Richard Roberts, a member of the Securities and Exchange Commission, believes the integrity of the municipal bond market needs strengthening, and he wants to step up regulation of bond rating services. It's a bad idea.

From our perspective, we want to keep the nationally recognized statistical rating organizations as free from government supervision as possible. The securities marketplace must determine whether the rating agencies' opinions are worth anything, not the federal bureaucracy.

Fortunately, there are wiser heads on the commission. Chairman Richard Breeden suggested recently that the agency adhere to the maxim, "If it ain't broke, don't fix it." When something seems to be working as well as the rating agencies seem to be working, he said, "We ought not start getting pointy-headed bureaucrats trying to tell them how to do it when they've already figured out how to do it and they're doing just fine."

Commissioner J. Carter Beese agreed. "I don't see a demonstrated need at this time for increased regulation in the area of NRSROs," he said at a meeting of the commission last month. "I have had 14 years of direct experience in the market. I relied heavily on those agencies, and I think they have served the market quite well."

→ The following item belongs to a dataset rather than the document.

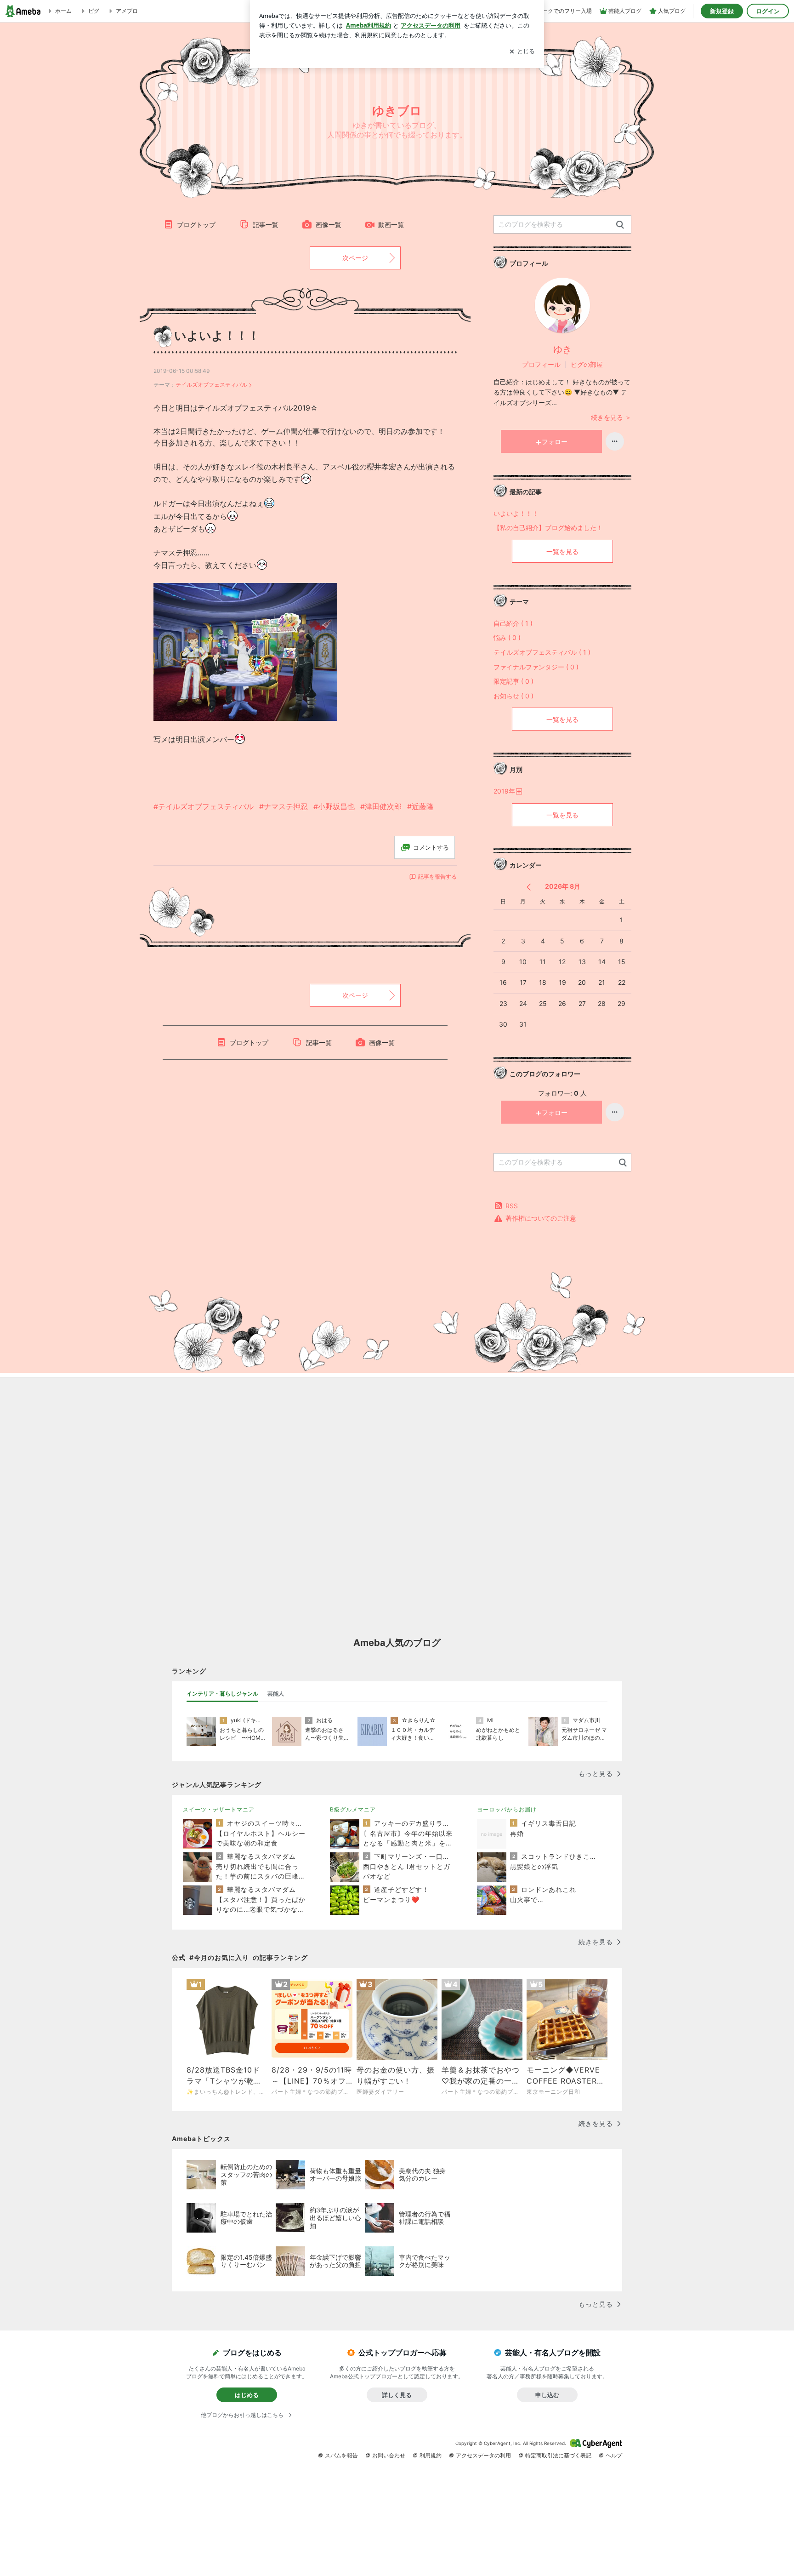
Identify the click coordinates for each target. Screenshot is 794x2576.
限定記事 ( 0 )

Back in April when he spoke at a Public Securities Association seminar, Mr. Roberts called for increased regulation of rating agencies, and he tackled the subject again at a gathering of the Bond Club of Virginia on June 13. "Rating agencies remain the only participants in the securities market to be largely unregulated," he complained in a sort of regulator's lament, but he didn't cite abuses and he didn't spell out specific rules he thought were needed.

Mr. Roberts is concerned about protecting retail investors from "inappropriate" purchases of high-risk municipal bonds, and he wants bond dealers who recommend muni junk bonds to sell them only to "suitable" investors and to put it in writing.

Which brings him to the rating agencies: "I preliminarily believe that ratings may provide the best way to identify securities likely to raise investor protection concerns," he told the Virginia Bond Club, adding, "I am sensitive to the difficulties in linking regulatory requirements to such ratings in the absence of clearly defined criteria for qualification as an NRSRO.

If the right steps are taken, fewer bonds sold by shaky nursing homes or raw-land developers will be fobbed off on gullible widows, his argument goes. But that's not the answer. Just apply the suitability rules now on the books -- and leave the raters alone.